Aos poucos, eu fui embora de mim...
- Renata Rocha

- 25 de abr.
- 2 min de leitura
A gente vai criando versões de si como quem troca de roupa para caber em lugares que nunca foram feitos pra gente. Um ajuste aqui, outro ali, um silêncio que engole uma opinião, uma vontade que fica pra depois — sempre depois. E assim, quase sem perceber, a gente começa a viver uma vida que não é exatamente nossa, mas que parece mais fácil de ser aceita.
No começo, são concessões pequenas. Um hábito que some, um gosto que se adapta, uma rotina que deixa de ser prioridade. Aquele café no fim da tarde já não é mais sagrado. O livro fica fechado. O tempo sozinho vira egoísmo. E a gente vai cedendo, se moldando, tentando ser o que esperam, o que desejam, o que aprovam. Como se existir dependesse disso.
Até que um dia, no meio do barulho — ou no meio de um silêncio que pesa demais — alguma coisa estala.
E a pergunta vem crua, sem aviso, sem filtro:
o que eu estou fazendo da minha vida?
Não é uma dúvida leve.

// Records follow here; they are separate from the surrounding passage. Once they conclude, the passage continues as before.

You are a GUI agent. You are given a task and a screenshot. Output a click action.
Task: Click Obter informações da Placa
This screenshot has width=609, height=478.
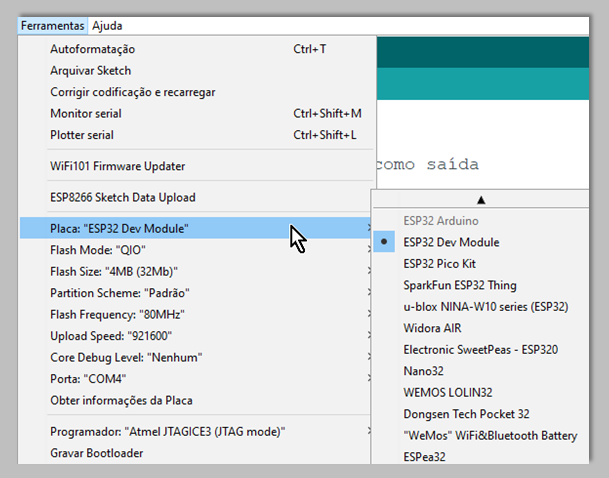click(121, 401)
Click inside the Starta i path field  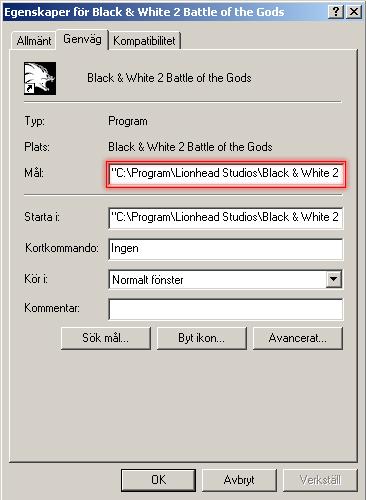226,218
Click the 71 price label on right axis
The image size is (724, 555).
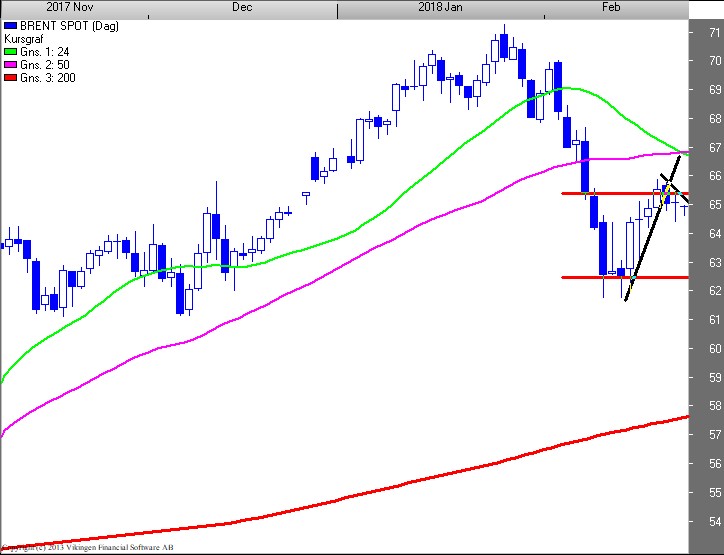(x=714, y=32)
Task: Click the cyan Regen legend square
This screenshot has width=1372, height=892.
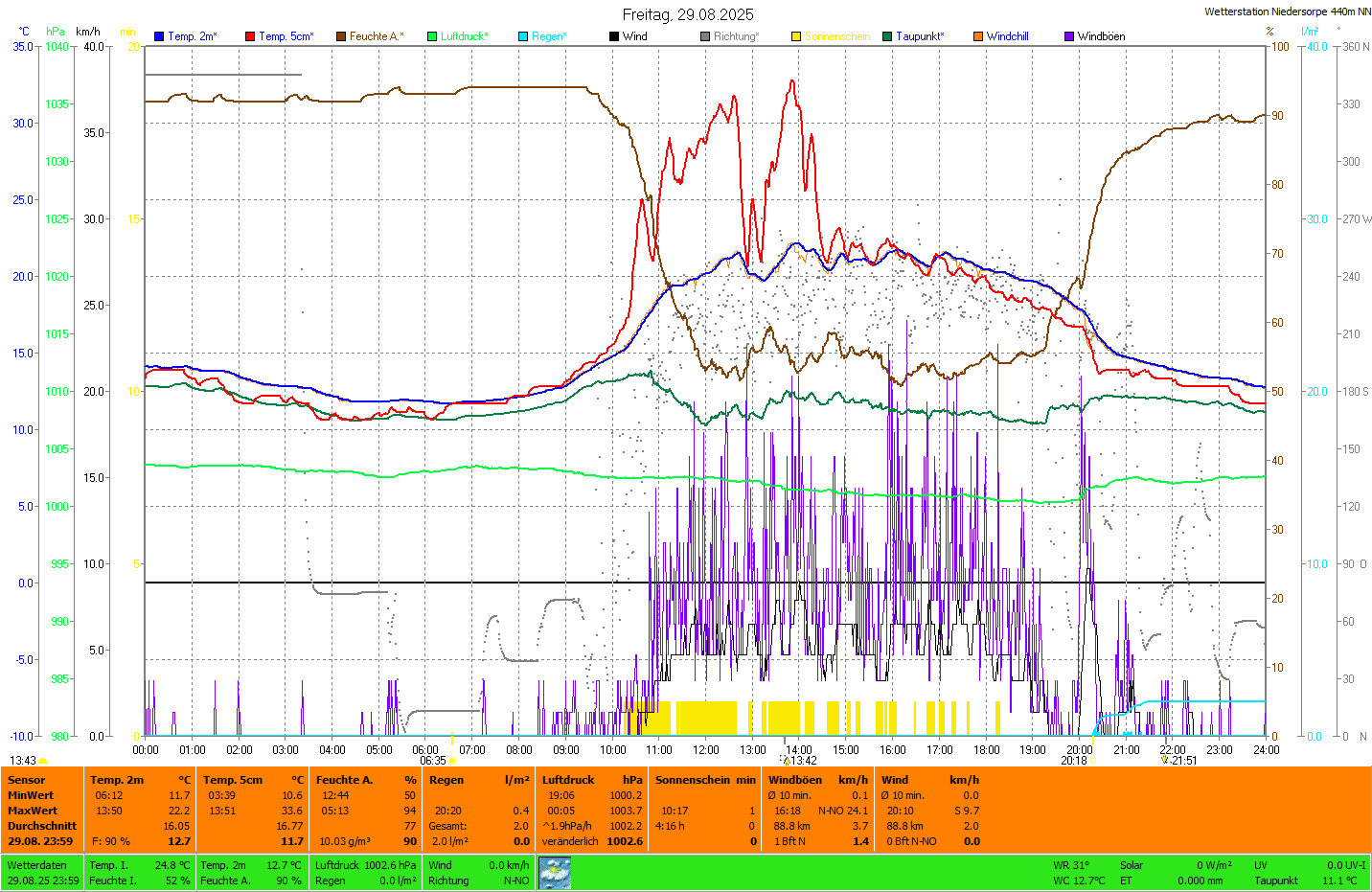Action: pos(523,36)
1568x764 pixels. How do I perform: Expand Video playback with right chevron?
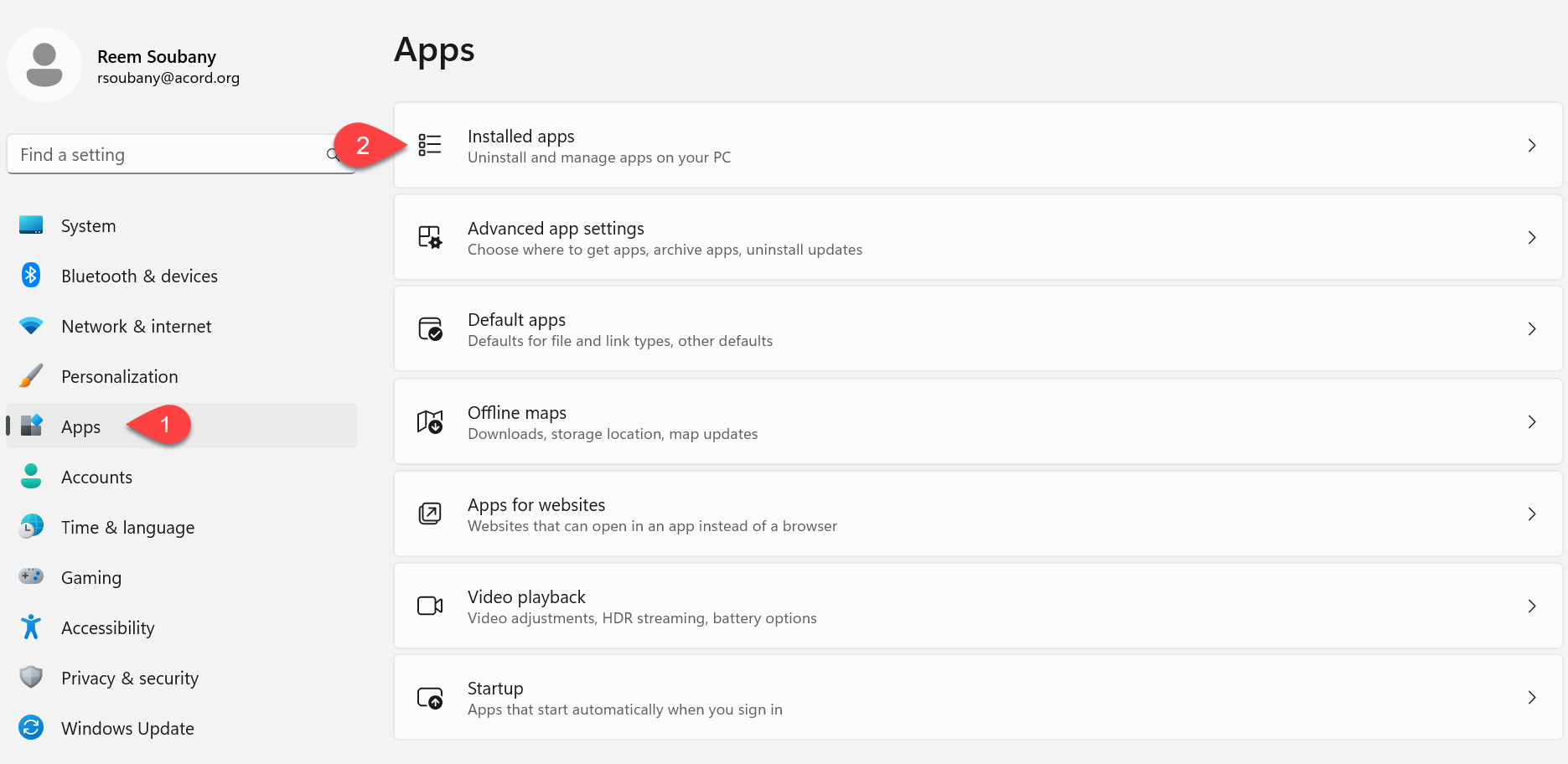click(x=1531, y=606)
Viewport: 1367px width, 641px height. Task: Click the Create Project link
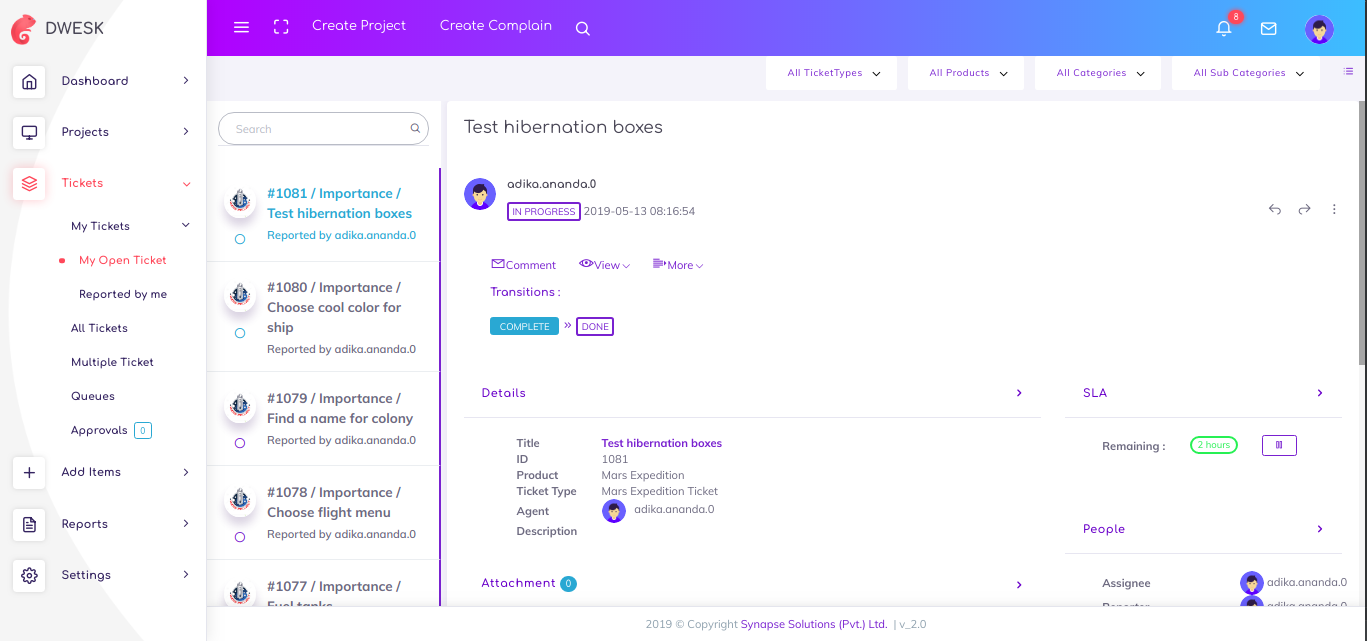(359, 26)
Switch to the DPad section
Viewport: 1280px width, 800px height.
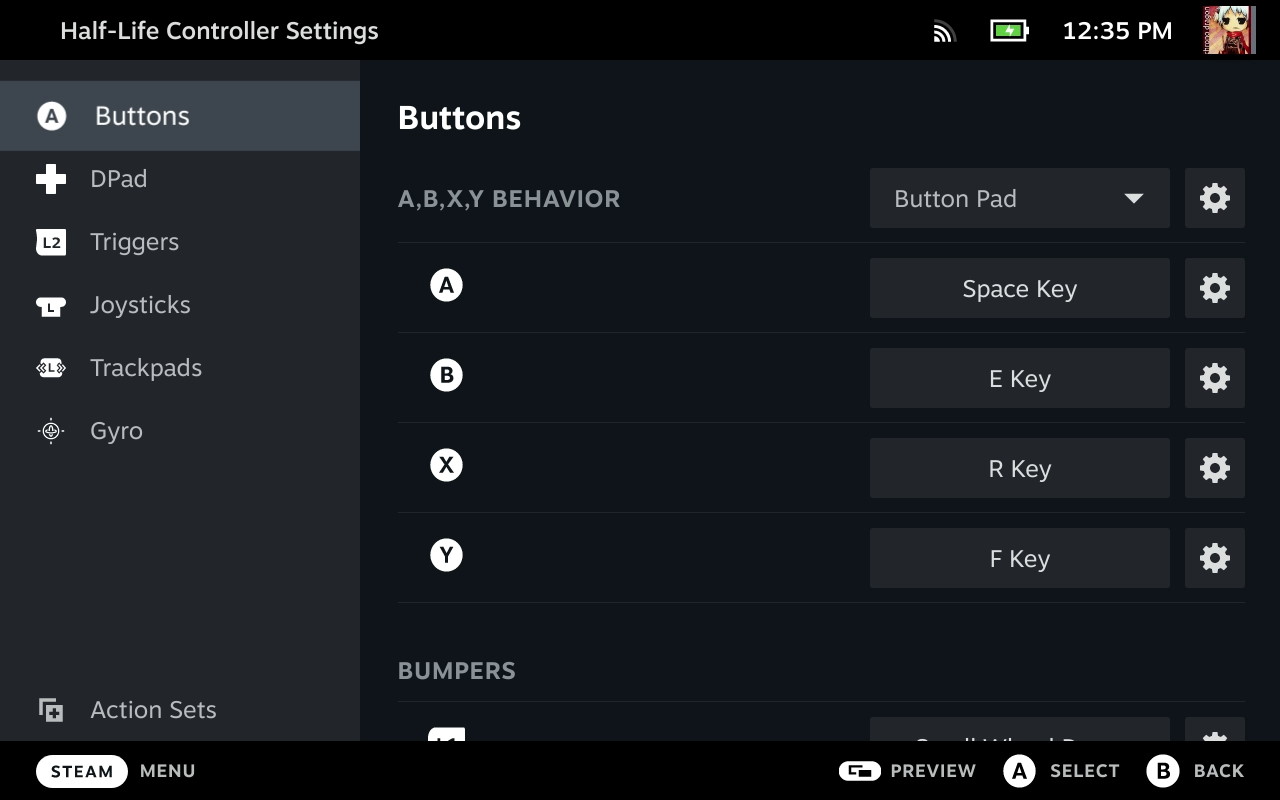point(118,179)
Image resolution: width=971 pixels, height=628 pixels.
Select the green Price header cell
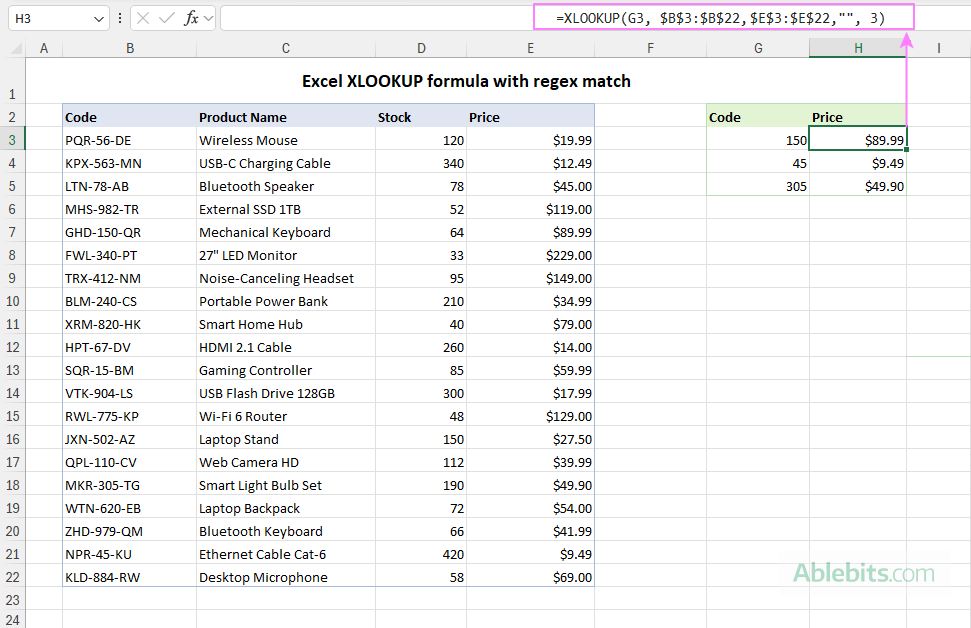(858, 117)
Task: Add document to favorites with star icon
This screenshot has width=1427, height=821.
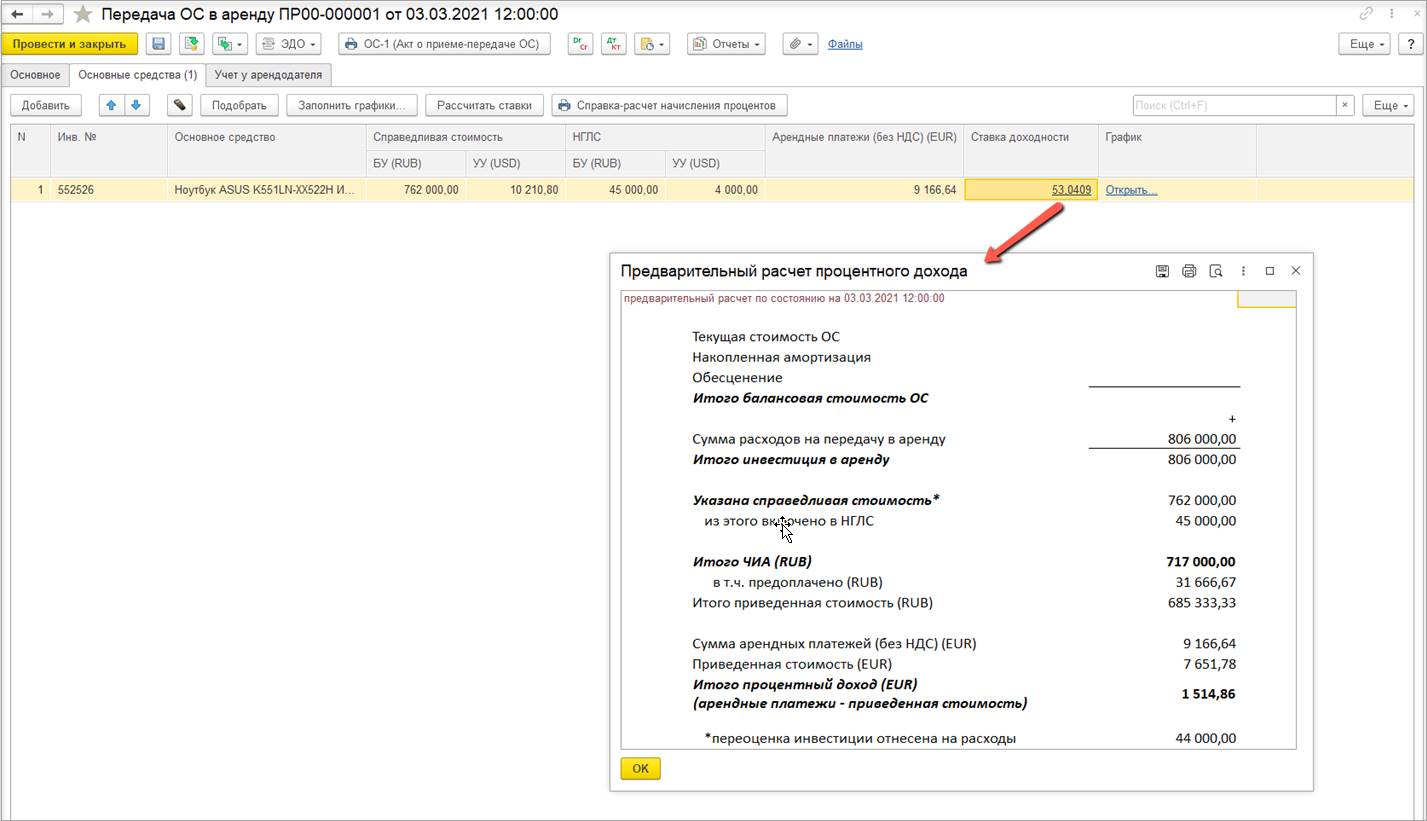Action: (83, 15)
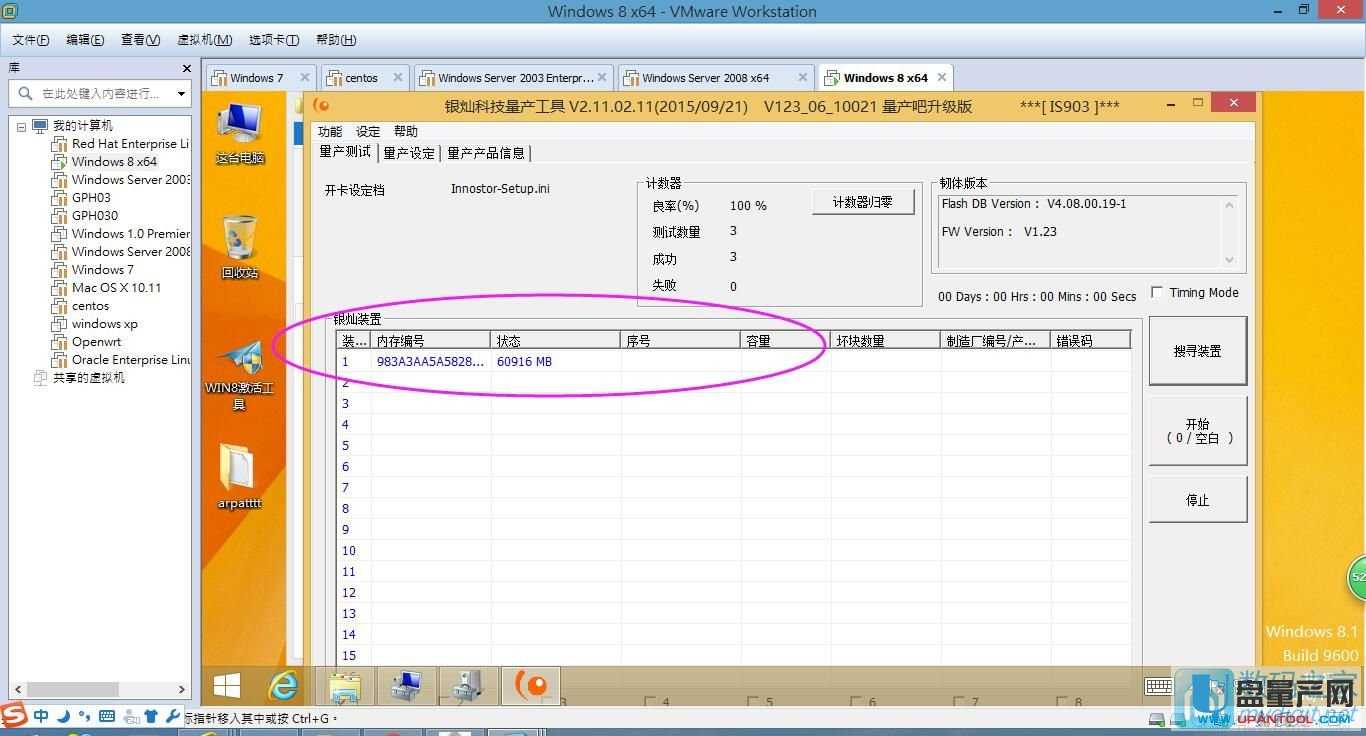The image size is (1366, 736).
Task: Open the 这台电脑 desktop icon
Action: pos(240,130)
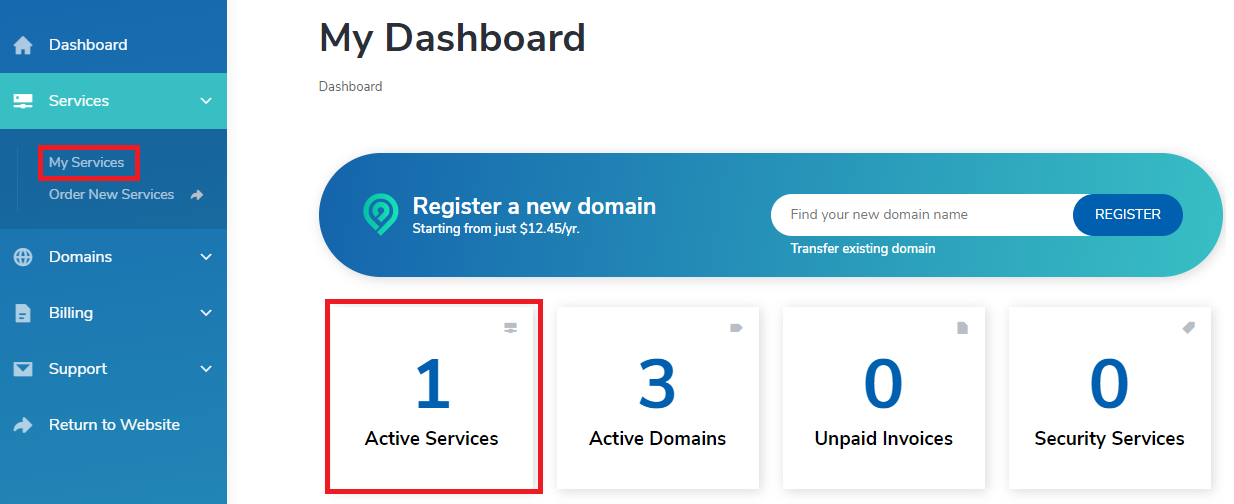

É um abismo.
Porque quando você tenta responder, percebe que não sabe. Não sabe o que gosta, o que quer, o que te move. As respostas que deveriam ser simples se tornam distantes, quase irreconhecíveis. Qual é a sua cor favorita? O que te dá prazer? O que te acalma? O que te faz sentir vivo?
Nada vem.
E então bate a constatação mais dura: em algum momento, você foi se deixando para trás. Não de uma vez, não de forma dramática — mas em pequenas despedidas silenciosas. Você parou de desenhar, de ler, de brincar, de sair, de respirar o mundo com curiosidade. Foi abrindo mão de si aos poucos, como quem não percebe que está indo embora de casa… até não saber mais o caminho de volta.
Só que tem uma coisa que ninguém conta: você não desapareceu.
Você ficou ali, guardado em algum lugar. Esperando.
Esperando o dia em que você se olhe de verdade e tenha coragem de admitir que se perdeu. Porque é exatamente nesse ponto — no desconforto, na dúvida, no vazio — que nasce a possibilidade de retorno.
E voltar pra si não é grandioso como nos filmes. Não é uma virada épica. É quase sempre simples, quase sempre silencioso.
É escolher, num dia qualquer, fazer de novo aquele café no fim da tarde.
É abrir um livro sem obrigação.
É lembrar de algo que você gostava… e tentar de novo.
É dizer um “não” que você vinha adiando há meses.
É se perguntar, com honestidade, o que ainda faz sentido — e aceitar quando a resposta for “não sei”.
Porque talvez o maior erro não seja se perder.
Talvez o maior erro seja acreditar que não dá mais pra se encontrar.
E dá.
Mas dessa vez, não para caber no mundo de alguém.
Dessa vez, para caber, inteira, dentro de si.